With increasing levels of regulation creeping into industry, organizations are becoming legally obliged to demonstrate a level of capability and consistency in measuring and managing elements of risk throughout their business.

The main difficulty is that management teams sometimes struggle to translate security and risk into business terms.

Conventionally, business practices are governed by ROI and the bottom line, but risk management strategies are complex and it's often very difficult to attach monetary value to all but the most tangible elements.

Furthermore, risk management practices can be very time consuming, forcing organizations to seek quick wins by focusing on risks that would potentially impact on daily operations, rather than addressing larger and potentially more destructive concerns.

One thing is clear - information security is not about tools and technologies, it's about policy and process. Firewalls, Intrusion Detection Systems, Public Key Infrastructures, Anti-Virus countermeasures are all enablers that facilitate risk management.

Security requires effective and meaningful communication between managers and risk managers.

Threats, the likelihood of the exposure being attacked, and the cost of mitigation must all be prioritised before any attempt at recourse. Management needs the support of the security personnel, in understanding the impact and probability of each potential incident.

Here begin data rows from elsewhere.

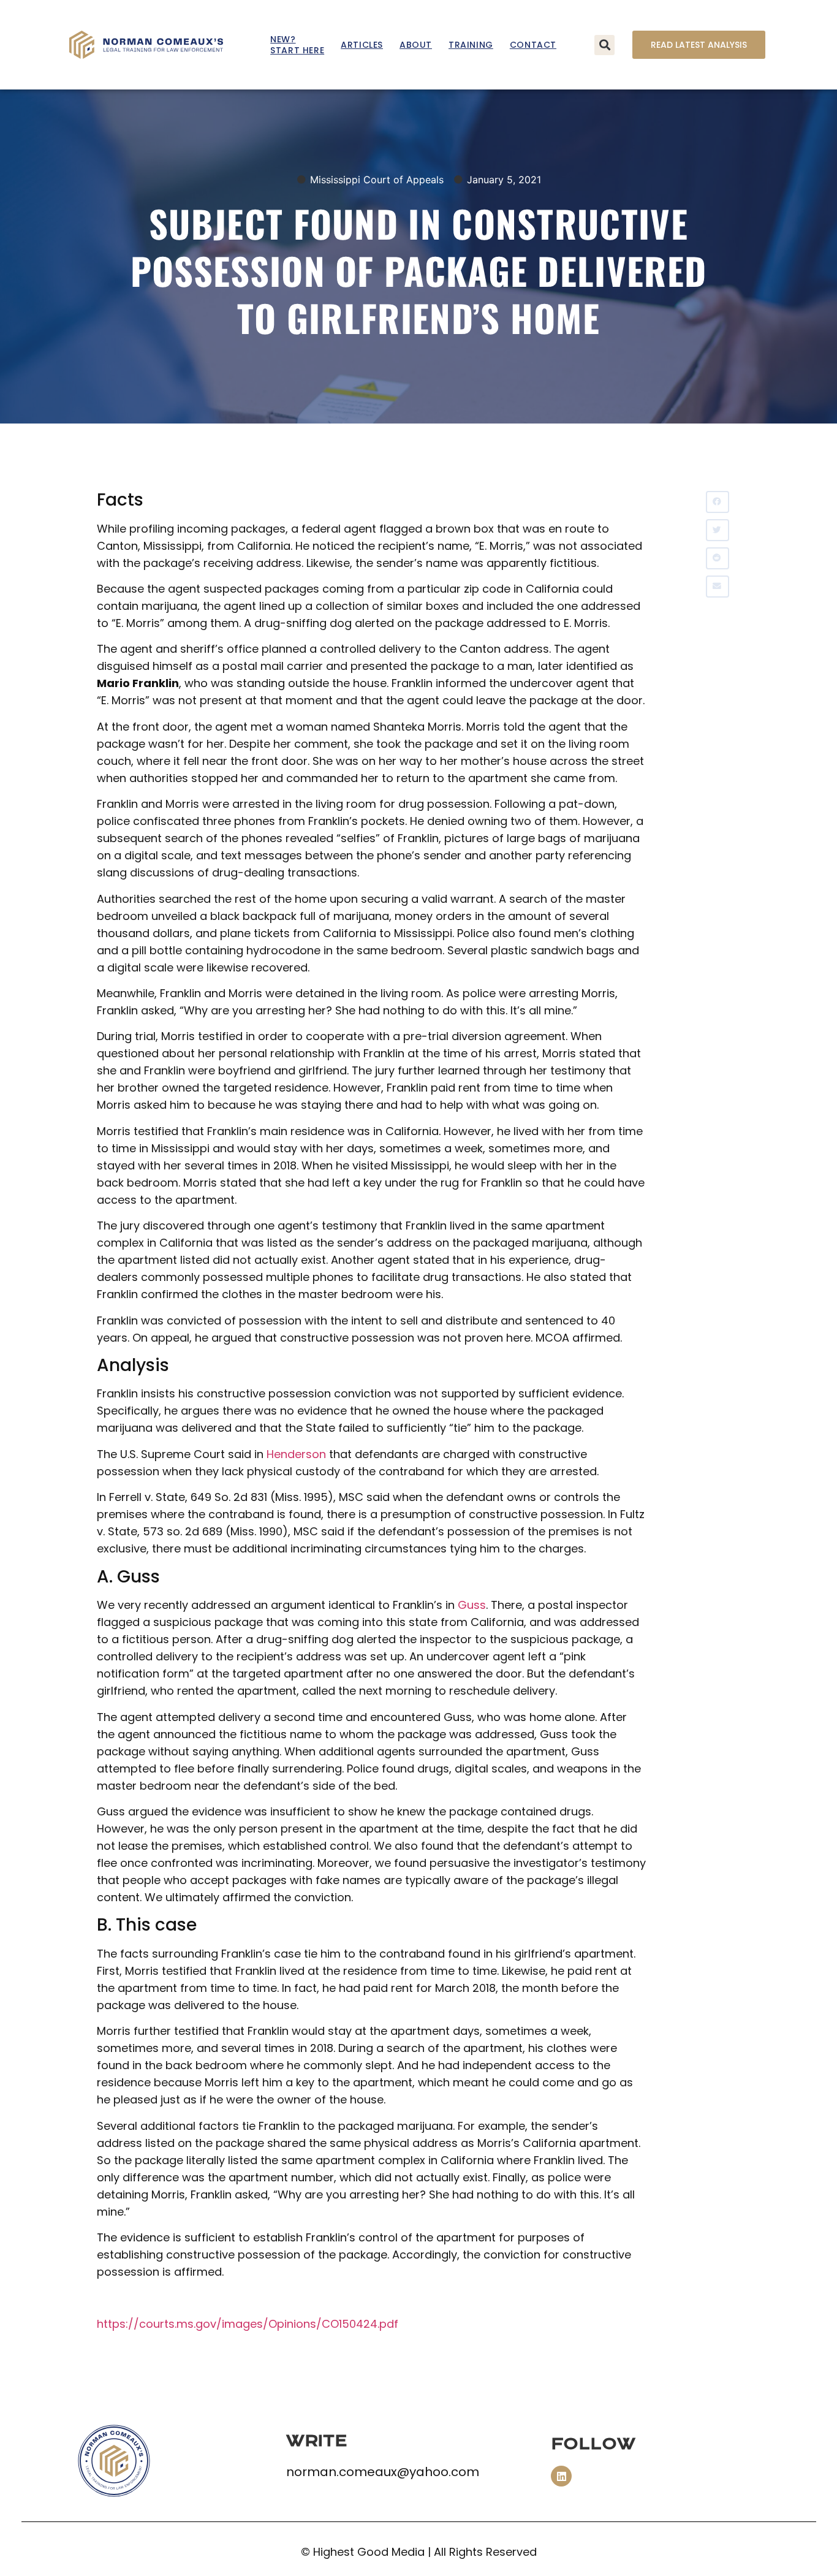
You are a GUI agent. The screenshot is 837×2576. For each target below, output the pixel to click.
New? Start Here (297, 44)
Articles (362, 45)
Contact (533, 45)
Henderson (296, 1454)
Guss (472, 1605)
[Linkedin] (561, 2476)
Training (471, 45)
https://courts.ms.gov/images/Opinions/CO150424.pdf (247, 2323)
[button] (604, 45)
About (416, 45)
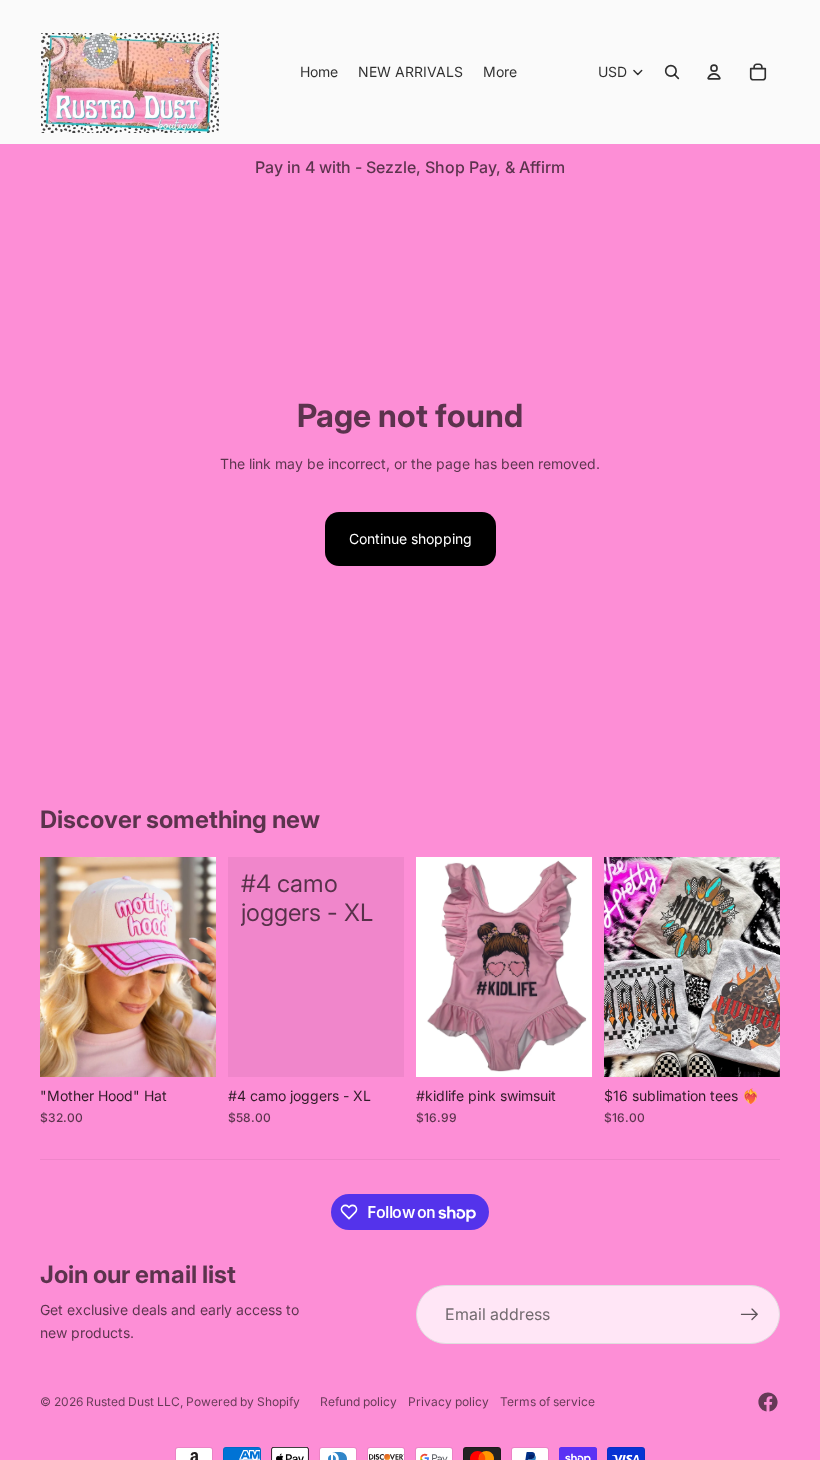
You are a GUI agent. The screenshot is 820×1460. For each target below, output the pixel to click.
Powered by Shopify (243, 1401)
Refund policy (358, 1401)
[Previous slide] (55, 967)
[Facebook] (768, 1402)
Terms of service (547, 1401)
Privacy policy (448, 1401)
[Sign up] (750, 1315)
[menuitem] (500, 72)
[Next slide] (200, 967)
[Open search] (672, 72)
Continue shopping (410, 538)
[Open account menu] (714, 72)
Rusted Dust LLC (133, 1401)
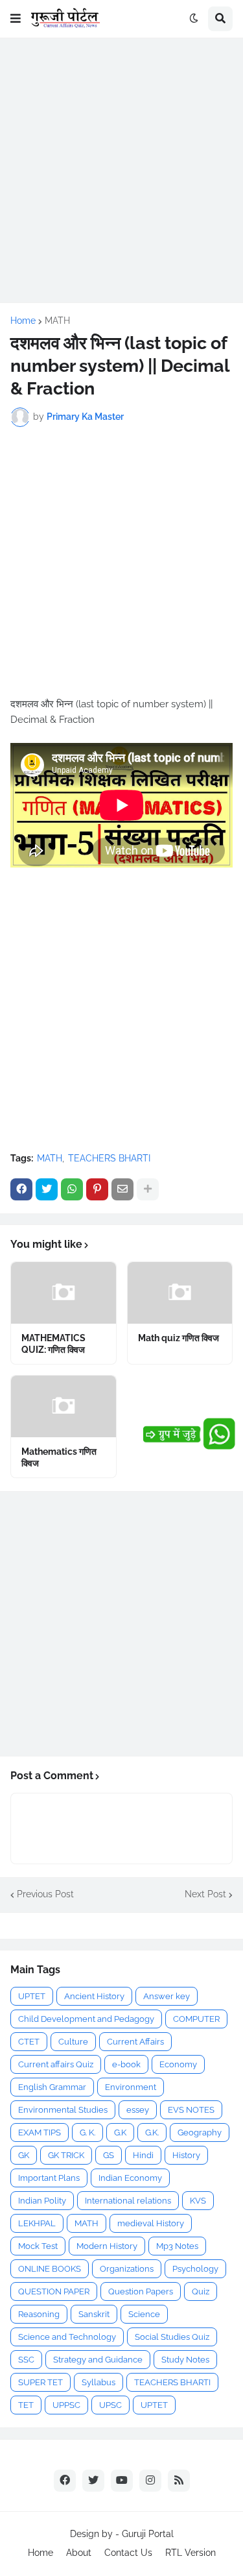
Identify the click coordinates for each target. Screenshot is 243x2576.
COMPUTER (196, 2019)
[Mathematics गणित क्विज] (63, 1406)
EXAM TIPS (39, 2132)
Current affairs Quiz (55, 2064)
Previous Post (45, 1894)
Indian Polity (42, 2200)
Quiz (200, 2291)
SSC (26, 2359)
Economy (178, 2064)
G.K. (152, 2132)
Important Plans (49, 2178)
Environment (130, 2087)
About (78, 2552)
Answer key (166, 1996)
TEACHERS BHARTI (109, 1158)
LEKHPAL (37, 2223)
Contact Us (128, 2552)
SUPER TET (40, 2382)
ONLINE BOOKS (49, 2269)
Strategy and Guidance (98, 2359)
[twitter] (93, 2481)
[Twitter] (47, 1189)
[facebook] (65, 2481)
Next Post (205, 1894)
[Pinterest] (97, 1189)
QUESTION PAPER (53, 2291)
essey (137, 2110)
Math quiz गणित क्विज (178, 1338)
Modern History (106, 2246)
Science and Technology (67, 2337)
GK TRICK (66, 2155)
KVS (198, 2200)
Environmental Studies (63, 2110)
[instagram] (150, 2481)
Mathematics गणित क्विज (59, 1457)
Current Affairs (135, 2042)
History (186, 2155)
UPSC (110, 2405)
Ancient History (94, 1996)
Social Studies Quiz (172, 2337)
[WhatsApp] (72, 1189)
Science (144, 2314)
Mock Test (38, 2246)
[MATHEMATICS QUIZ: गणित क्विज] (63, 1293)
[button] (15, 19)
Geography (200, 2132)
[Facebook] (21, 1189)
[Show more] (148, 1189)
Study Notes (185, 2359)
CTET (29, 2042)
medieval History (150, 2223)
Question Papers (140, 2291)
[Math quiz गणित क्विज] (180, 1293)
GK (23, 2155)
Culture (73, 2042)
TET (26, 2405)
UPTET (31, 1996)
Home (23, 320)
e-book (126, 2064)
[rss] (179, 2481)
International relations (128, 2200)
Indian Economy (130, 2178)
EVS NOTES (191, 2110)
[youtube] (122, 2481)
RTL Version (190, 2552)
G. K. (87, 2132)
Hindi (143, 2155)
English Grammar (52, 2087)
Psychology (195, 2269)
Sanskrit (94, 2314)
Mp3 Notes (177, 2246)
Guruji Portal (148, 2534)
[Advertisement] (121, 170)
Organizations (127, 2269)
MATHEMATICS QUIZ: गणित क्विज (53, 1344)
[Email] (122, 1189)
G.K (120, 2132)
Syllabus (98, 2382)
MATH (57, 320)
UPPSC (66, 2405)
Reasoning (39, 2314)
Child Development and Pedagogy (86, 2019)
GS (108, 2155)
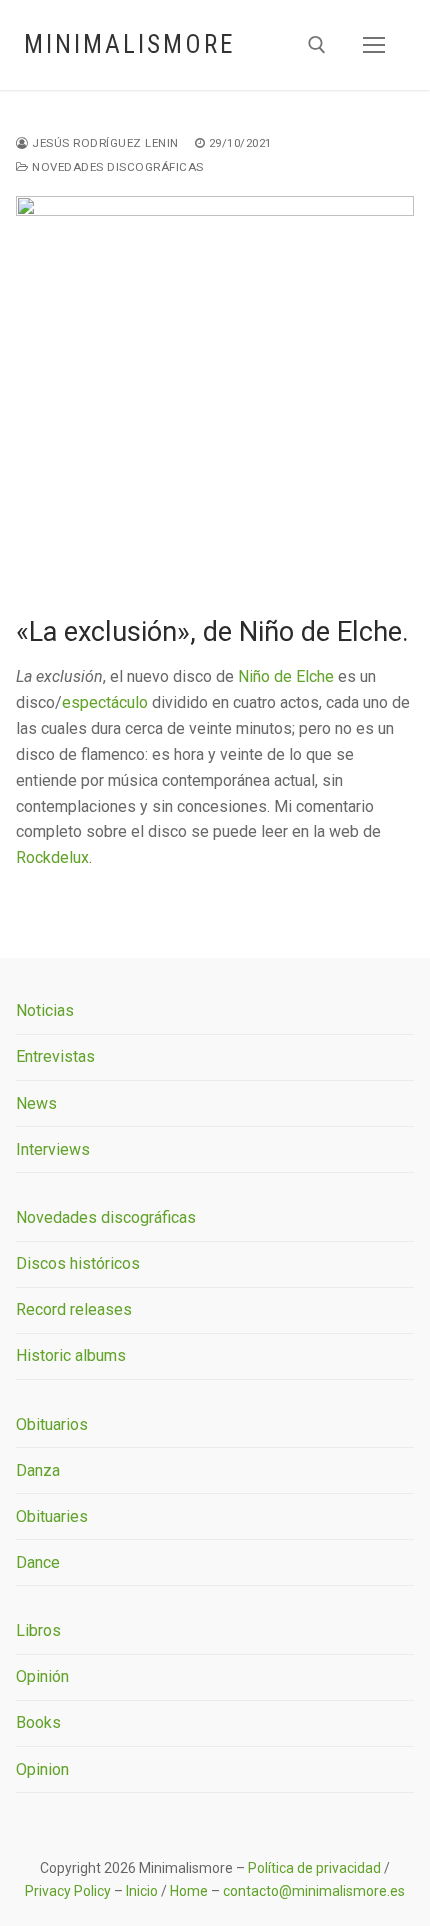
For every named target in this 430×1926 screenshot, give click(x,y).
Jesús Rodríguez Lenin (104, 143)
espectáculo (105, 702)
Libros (38, 1630)
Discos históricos (78, 1263)
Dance (38, 1562)
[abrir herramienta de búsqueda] (317, 45)
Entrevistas (55, 1056)
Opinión (42, 1676)
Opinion (42, 1769)
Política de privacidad (314, 1868)
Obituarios (52, 1424)
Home (189, 1891)
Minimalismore (129, 44)
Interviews (53, 1149)
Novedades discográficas (116, 167)
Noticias (45, 1010)
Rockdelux (52, 857)
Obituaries (52, 1516)
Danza (38, 1470)
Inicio (142, 1891)
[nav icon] (374, 45)
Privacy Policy (68, 1891)
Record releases (74, 1309)
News (36, 1103)
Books (38, 1722)
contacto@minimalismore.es (314, 1891)
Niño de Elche (286, 676)
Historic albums (71, 1355)
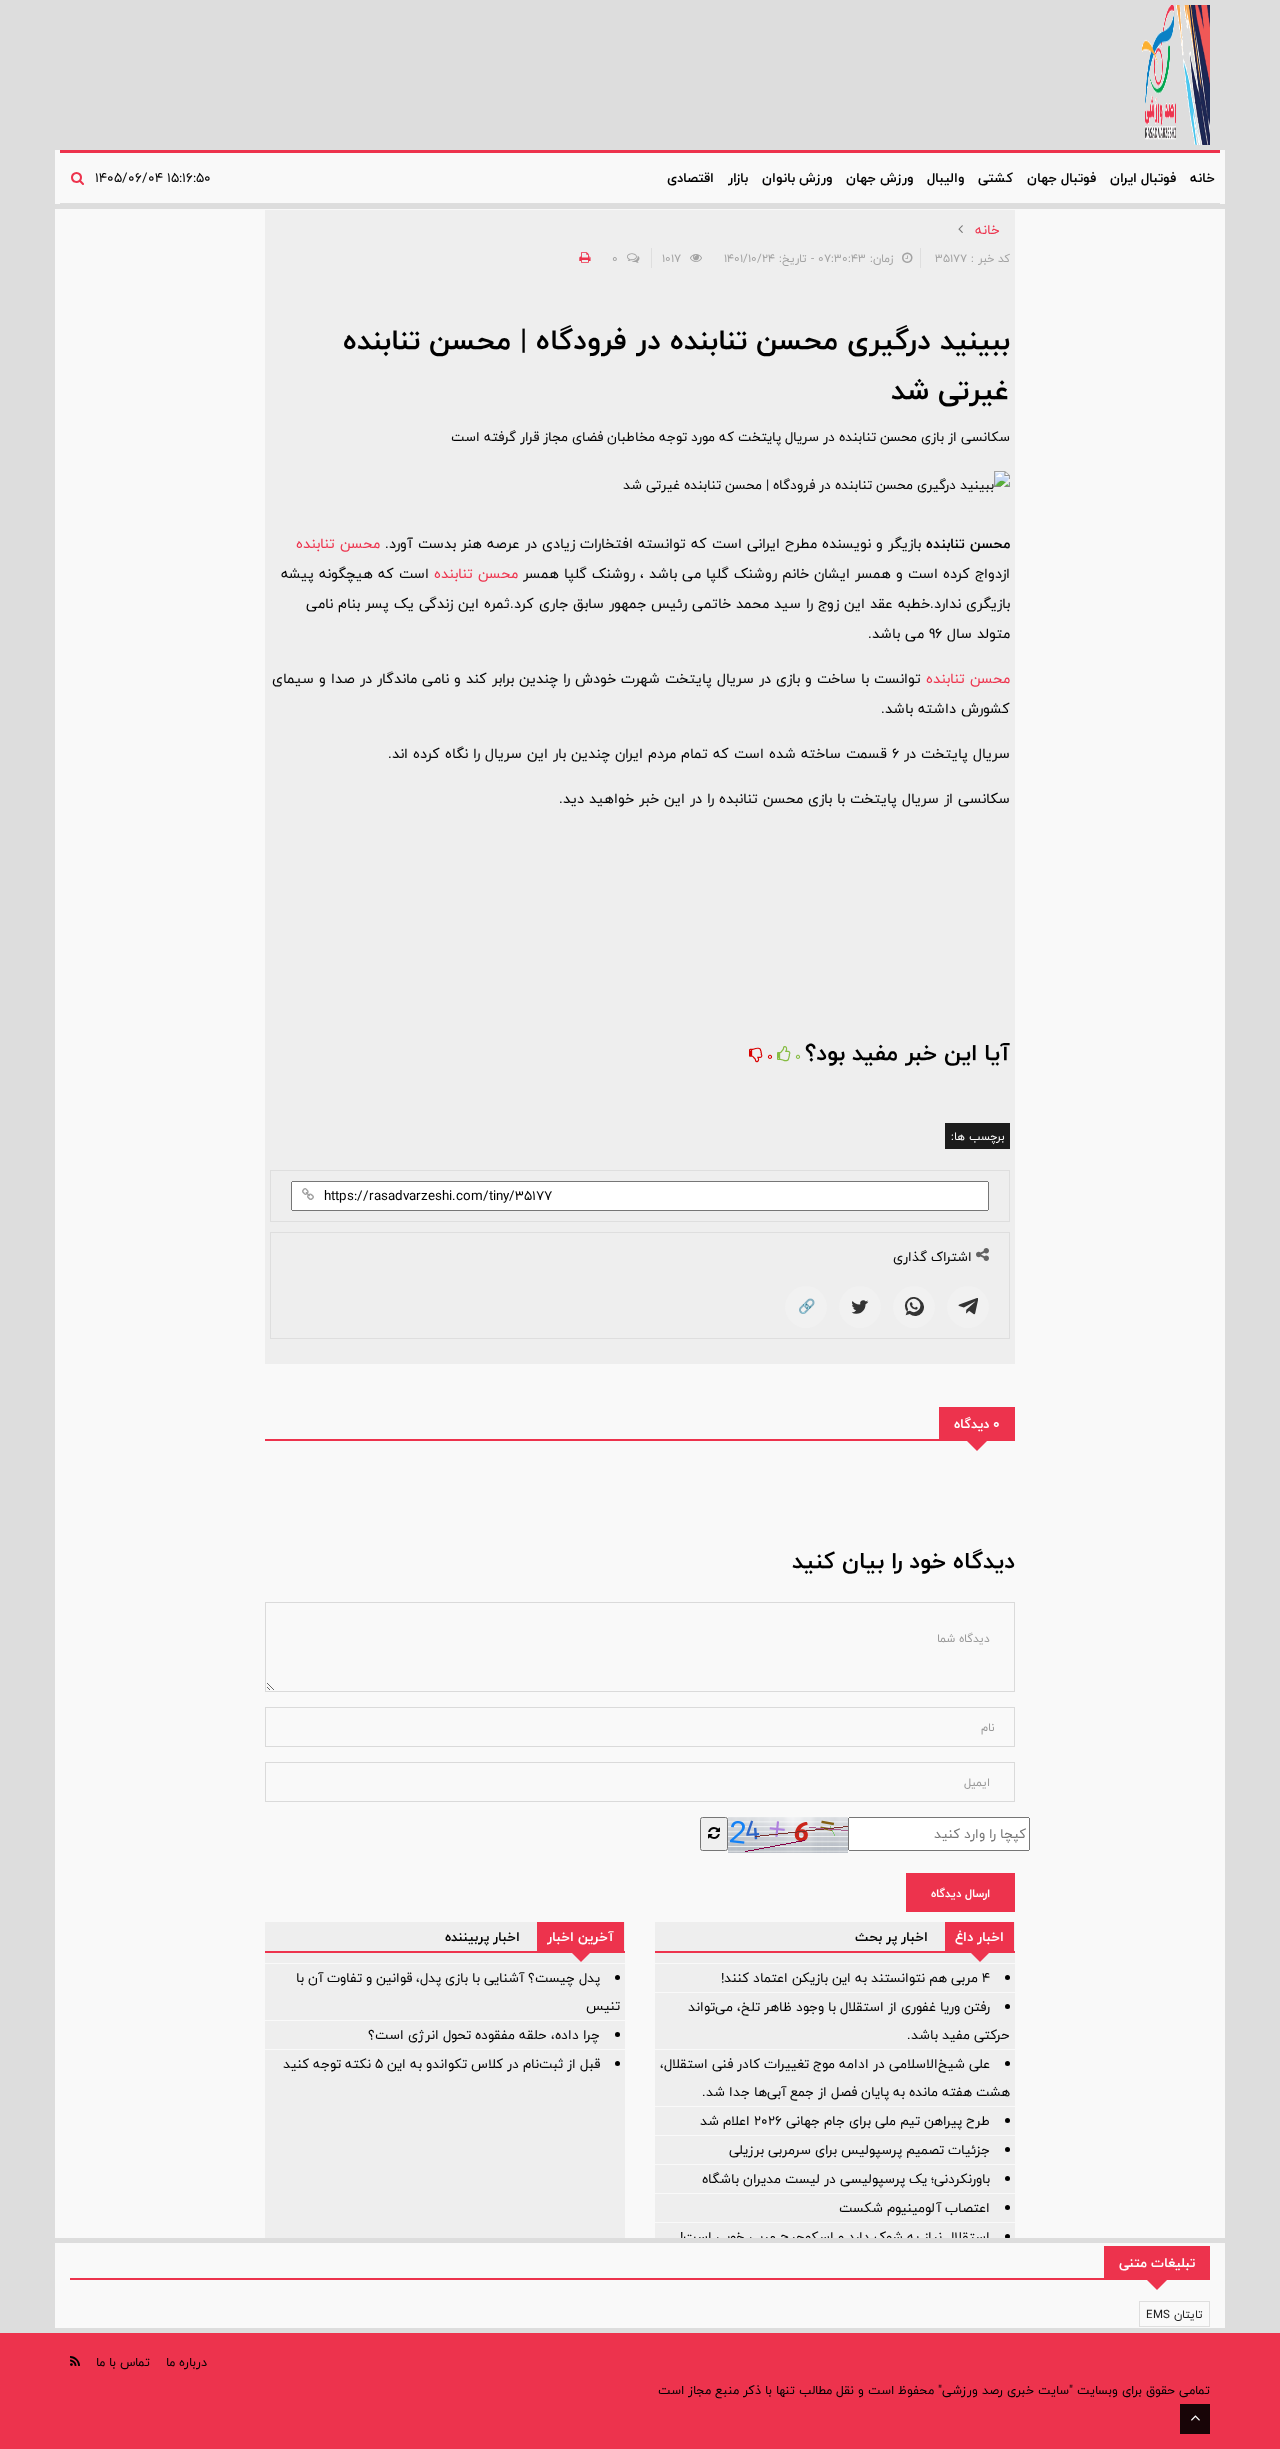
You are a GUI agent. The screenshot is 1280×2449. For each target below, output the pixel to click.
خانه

The impact on business processes and operations must be highlighted by security professionals, not the technical issues or detail.

CIOs and CSOs can act as intermediaries and buffers between security professionals and upper management, translating the concepts of risk and exposure into business concepts that can be managed.

Similarly, their role is an important one in escalation and ensuring resources can be made available for high priority issues and concerns.

As in every area of business and IT, security has to be considered from the ground up - people, processes and technology must be combined to produce a reliable, cost-effective service that has an appropriate level of integrated security.

It is easy for security to be regarded as important, but it costs time, resources and money to run any operation in a secure fashion.

To achieve this, organizations need to make a conscious effort to get security and management to begin talking the same language.